When colors are presented, it should be done by fully uniformed members of the military, either active duty, reserve or retired. The U.S. flag bearer is in the center of the line, surrounded by the state and unit flag bearers, if present. Capping each end of the line are guards, who often carry rifles and must know the proper way to salute while carrying one.
A caller, typically the highest-ranking member of the color guard, is the first to take action in a military color guard. He or she walks purposefully to where the flags will be posted and stands at attention, with the body erect, hands stiffly at the sides, and heels touching. He or she then tells the color guard to prepare to present the colors and then orders them to attention after a short pause.

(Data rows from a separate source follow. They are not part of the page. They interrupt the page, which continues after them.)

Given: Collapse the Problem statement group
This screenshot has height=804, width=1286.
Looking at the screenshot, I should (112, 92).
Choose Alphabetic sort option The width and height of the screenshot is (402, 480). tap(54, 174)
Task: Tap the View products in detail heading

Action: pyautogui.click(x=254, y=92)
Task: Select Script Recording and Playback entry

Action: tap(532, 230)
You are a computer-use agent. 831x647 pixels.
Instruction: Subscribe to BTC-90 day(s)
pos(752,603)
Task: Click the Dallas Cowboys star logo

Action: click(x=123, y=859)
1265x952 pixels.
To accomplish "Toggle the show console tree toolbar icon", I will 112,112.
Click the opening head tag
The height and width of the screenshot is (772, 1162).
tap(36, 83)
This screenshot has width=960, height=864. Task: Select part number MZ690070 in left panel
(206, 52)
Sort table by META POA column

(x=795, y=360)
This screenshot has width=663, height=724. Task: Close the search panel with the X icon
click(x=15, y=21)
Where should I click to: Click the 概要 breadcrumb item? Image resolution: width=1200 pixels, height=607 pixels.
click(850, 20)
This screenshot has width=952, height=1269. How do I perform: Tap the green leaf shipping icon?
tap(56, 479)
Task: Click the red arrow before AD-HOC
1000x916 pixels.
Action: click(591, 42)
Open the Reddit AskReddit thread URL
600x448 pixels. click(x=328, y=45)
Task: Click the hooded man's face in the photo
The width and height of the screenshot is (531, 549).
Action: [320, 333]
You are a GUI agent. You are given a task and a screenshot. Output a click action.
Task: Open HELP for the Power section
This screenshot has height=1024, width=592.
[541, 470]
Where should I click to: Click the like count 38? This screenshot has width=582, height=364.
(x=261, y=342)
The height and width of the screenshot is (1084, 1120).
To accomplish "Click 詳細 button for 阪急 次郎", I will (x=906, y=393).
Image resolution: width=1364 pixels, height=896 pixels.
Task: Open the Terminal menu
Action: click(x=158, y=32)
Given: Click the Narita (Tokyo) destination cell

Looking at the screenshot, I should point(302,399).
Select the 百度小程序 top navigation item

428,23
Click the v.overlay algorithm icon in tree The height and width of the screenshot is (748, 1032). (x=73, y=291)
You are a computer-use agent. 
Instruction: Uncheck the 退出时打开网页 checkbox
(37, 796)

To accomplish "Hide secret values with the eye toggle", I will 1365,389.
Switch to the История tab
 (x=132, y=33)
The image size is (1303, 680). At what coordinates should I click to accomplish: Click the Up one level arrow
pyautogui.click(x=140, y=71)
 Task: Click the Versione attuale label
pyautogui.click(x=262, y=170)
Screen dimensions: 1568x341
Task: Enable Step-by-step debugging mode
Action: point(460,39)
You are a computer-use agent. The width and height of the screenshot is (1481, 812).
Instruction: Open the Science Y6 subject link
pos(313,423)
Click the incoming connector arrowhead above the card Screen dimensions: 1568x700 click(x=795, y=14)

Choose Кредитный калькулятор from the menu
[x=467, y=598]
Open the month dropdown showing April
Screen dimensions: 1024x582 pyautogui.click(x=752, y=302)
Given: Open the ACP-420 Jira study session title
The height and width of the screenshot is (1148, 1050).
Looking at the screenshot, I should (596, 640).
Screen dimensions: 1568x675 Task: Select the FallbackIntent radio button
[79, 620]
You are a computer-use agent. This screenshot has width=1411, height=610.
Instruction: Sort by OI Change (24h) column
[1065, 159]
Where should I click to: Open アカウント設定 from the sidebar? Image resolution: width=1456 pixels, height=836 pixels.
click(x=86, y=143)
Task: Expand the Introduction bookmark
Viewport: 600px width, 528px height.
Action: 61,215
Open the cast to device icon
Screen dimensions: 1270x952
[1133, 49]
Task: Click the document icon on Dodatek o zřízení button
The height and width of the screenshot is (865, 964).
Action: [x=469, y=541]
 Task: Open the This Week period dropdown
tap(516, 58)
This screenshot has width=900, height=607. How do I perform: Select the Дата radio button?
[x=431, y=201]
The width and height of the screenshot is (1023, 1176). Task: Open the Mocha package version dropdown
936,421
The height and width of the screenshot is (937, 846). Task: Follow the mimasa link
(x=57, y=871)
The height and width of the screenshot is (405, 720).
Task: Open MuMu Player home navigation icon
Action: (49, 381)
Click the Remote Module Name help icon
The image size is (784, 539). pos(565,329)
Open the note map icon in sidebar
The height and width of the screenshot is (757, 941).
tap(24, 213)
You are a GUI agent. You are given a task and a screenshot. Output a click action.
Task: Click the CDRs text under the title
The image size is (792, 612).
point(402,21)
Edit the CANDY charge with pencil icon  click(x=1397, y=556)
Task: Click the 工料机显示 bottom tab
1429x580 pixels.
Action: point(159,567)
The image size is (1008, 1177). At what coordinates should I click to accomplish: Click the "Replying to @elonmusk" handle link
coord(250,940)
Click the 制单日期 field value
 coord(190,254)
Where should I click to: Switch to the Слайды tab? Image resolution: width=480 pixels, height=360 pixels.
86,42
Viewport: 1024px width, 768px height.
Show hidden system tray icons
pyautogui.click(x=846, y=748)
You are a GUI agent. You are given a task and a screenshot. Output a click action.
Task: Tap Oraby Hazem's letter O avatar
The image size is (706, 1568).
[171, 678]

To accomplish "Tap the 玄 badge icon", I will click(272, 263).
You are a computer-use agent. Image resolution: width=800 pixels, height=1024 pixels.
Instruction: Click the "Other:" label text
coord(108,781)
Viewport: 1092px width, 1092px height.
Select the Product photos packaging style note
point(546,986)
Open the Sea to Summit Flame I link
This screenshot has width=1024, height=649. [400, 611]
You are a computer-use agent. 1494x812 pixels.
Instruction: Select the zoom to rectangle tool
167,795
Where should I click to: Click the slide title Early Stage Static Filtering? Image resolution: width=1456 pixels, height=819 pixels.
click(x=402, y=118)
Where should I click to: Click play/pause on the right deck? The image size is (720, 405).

Using a different tone, with less authority and more like a request, the caller asks those in attendance to stand after ordering the color guard into place. Returning attention to the guard, the caller moves the bearers and guards in an orderly column to where the colors will be posted. The column starts walking with the right foot. A range of commands will be used to perform this task, such as "left face," "right face," "forward march" and "ready, halt."
Once the military color guard is halted at attention, facing the caller, its members are ordered to post the flags. While the guards and caller salute, the flag bearers move forward to the flag pole base where the flags will stand. They insert all the flags at the same time, as uniformly as possibly.
Just after posting the flags, the caller commands, "Color guard, address the colors," at which point the flag bearers retreat two steps, perform an about-face to face the U.S. flag, and salute. During most ceremonies, it is at this point after the posting of colors by a military color guard, that those in attendance recite the Pledge of Allegiance, led by the caller. With the command, "Regroup," the military color guard reassembles in line to be led away.
Watching a well-trained color guard is fascinating. I was in JROTC in high school and our color guard worked hard to train to present the colors in the right way. You have to listen to the squad leader and be able to march at the correct tempo, as well as learn to post the flags in unison. It's not nearly as easy as it looks.
A good color guard also respects what they are doing. They understand the solemnity of their task. In the military, often only those persons with the best conduct and service records are chosen for the color guard. It is an honor in and of itself.